Kovel is not a big city, but 47 of its young men have been killed in action since the war began. Just down the street from city hall is a World War II memorial, where the giant sculpture of a glorious warrior has a tarp over his shield, likely obscuring a now-dated and unpopular hammer and sickle. Alongside it is a newer memorial, with photos of all the war dead from the city, going back to 2014. I’ve heard the point made by several Ukrainians in conversation: The current Russian invasion may have started in February 2022, but the war itself began with the annexation of Crimea in February 2014.

Geographically, Kovel is far from the eastern front, but the war’s impact is omnipresent.
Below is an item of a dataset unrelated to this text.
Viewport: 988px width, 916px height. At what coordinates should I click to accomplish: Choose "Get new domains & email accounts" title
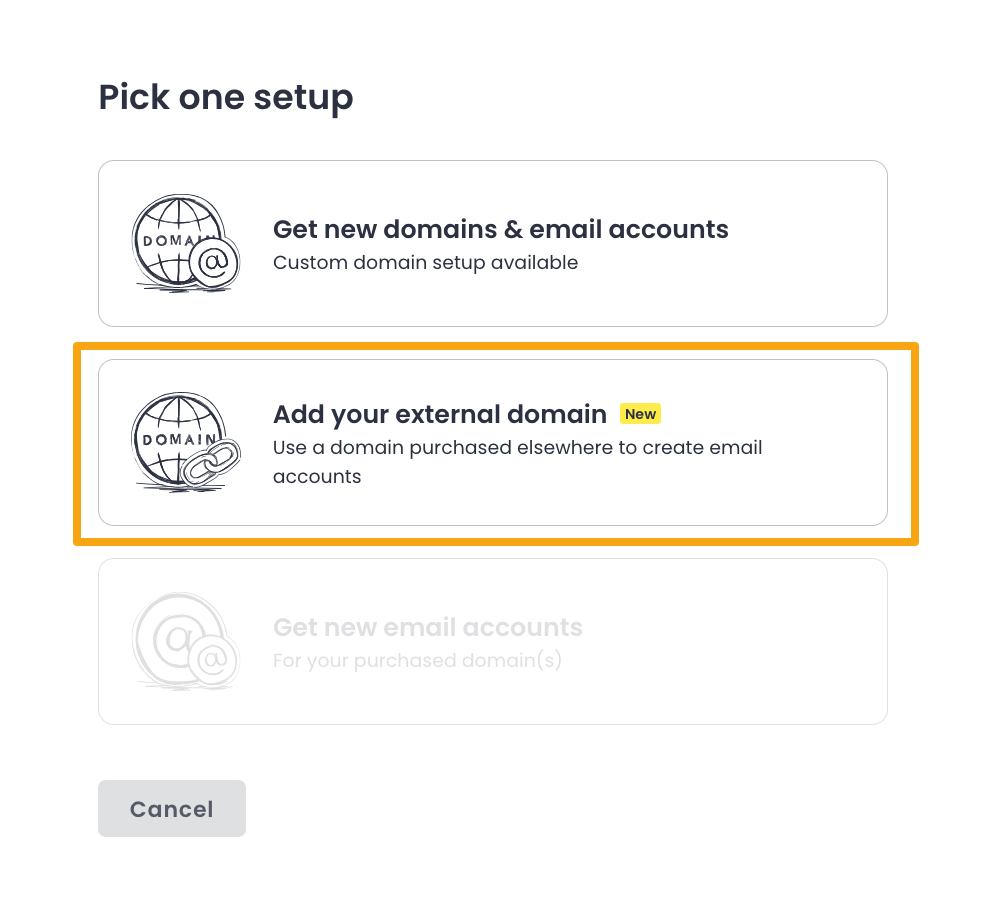(x=500, y=229)
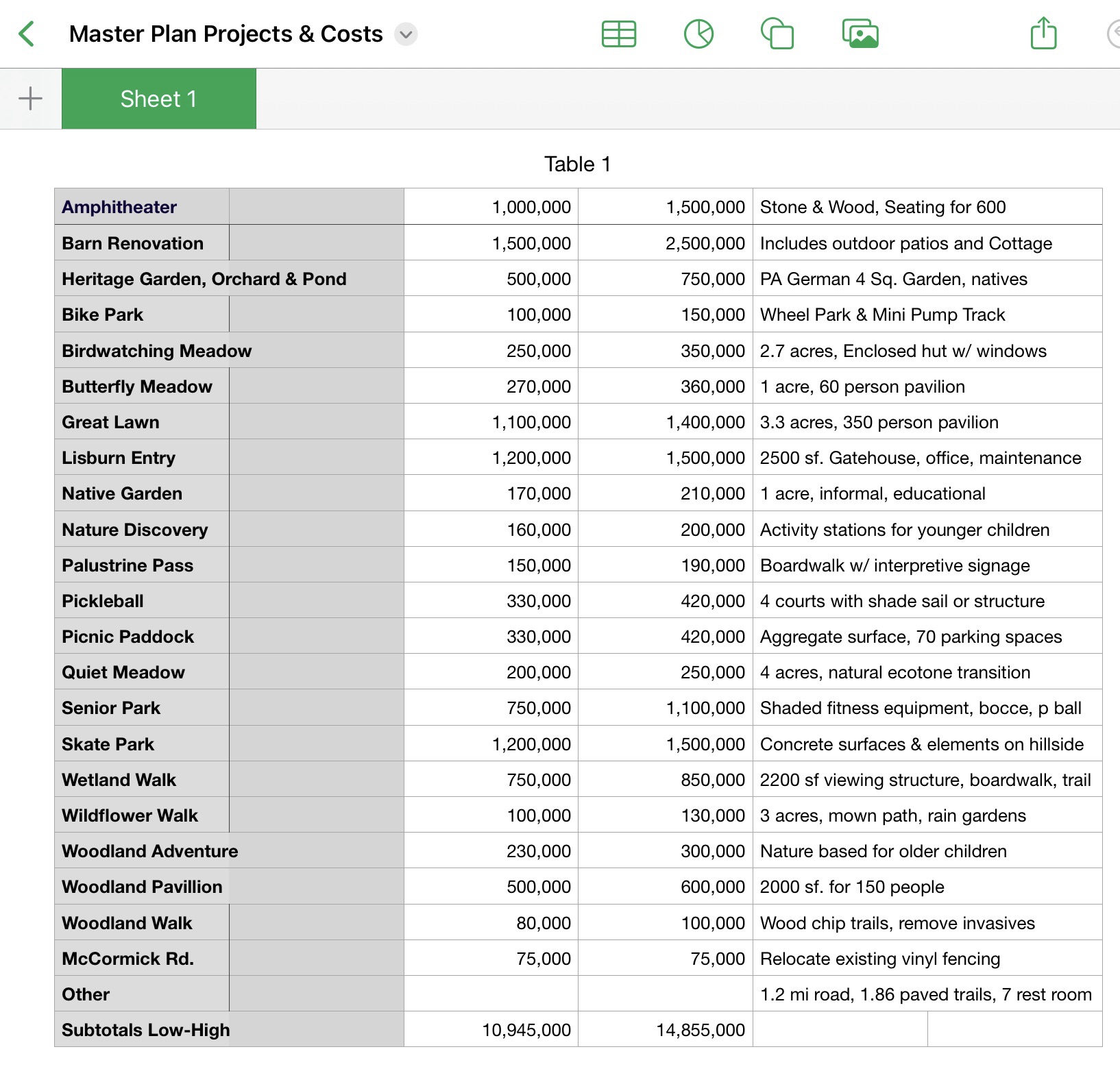Tap the Master Plan Projects & Costs title

[226, 34]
With many townspeople in the military, almost everyone knows a family that has lost a loved one, and many more that are anxiously awaiting word about those fighting in the east.

Then there’s the threat from above. Last winter, Russia bombed the nearest power station, knocking out electricity in Kovel for two days. Earlier this month, the Russians struck Lutsk, about 45 miles to the southeast. There aren’t many communities in Ukraine where people can plausibly feel safe.

Chaika and his staffers tell me that some days there are no air raid alerts, and some days there are as many as three or four. They said alarms occur more often at night, but as I was about to learn shortly, they can happen in the middle of the day as well.

Kovel became a way station for refugees from eastern Ukraine who were mostly headed to Poland; the mayor said 5,000 refugees stayed one night in the city’s large railway station.

In an interview in his office, Chaika describes how he and the city government have had to tackle the problems as they arose. While many mothers and children left Ukraine to seek safety elsewhere when the invasion began, plenty of others stayed behind; getting children back into schools in the spring of 2022 was a top priority. A related challenge: building bomb shelters or finding facilities that could function as bomb shelters near all of Kovel’s schools. The city spent about $1 million, the mayor says, to build its biggest shelter, which can provide refuge for about 1,300 people.

Chaika, a middle-aged man with piercing blue eyes and a demeanor that fits these serious times, was elected in 2020. His tenure has been marked by the pandemic, followed by the Russian invasion. Did he enjoy a brief respite in between? “We didn’t notice any happy times,” he says, adding, “unfortunately, there’s no vaccine for the war.”

The hardest part of his job, he says, has been meeting with family members of the Kovel’s nearly four dozen slain soldiers.

Asked if there’s anything he’d like for Americans to know, he responds, “We believe we are going to win the war.”

After our interview, Chaika brings me to the city hall’s lobby, where he shows me a damaged flag that he says was flown over Snake Island in the Black Sea, site of the famous “Russian warship, go f- — yourself” incident, when a Ukrainian soldier rejected Russian surrender demands. The Ukrainian soldiers eventually did surrender, and were later freed in a prisoner exchange. One of them was from Kovel, the mayor says, explaining the flag’s presence there.

While Chaika is showing me the flag, an air raid siren goes off. It’s the first one I’ve heard since entering the country only the day before. I’ve been told that when a threat is detected, air raid sirens are activated across an entire oblast, roughly the equivalent of a U.S. state. So the immediate danger isn’t clear, but staying cool isn’t easy.

But the people around me react like it’s a car alarm going off in the middle of the night: no panic or even much movement in the direction of shelters. In the past year and half, Ukrainians have been forced to adapt to a lot. They appear resolved to endure much more.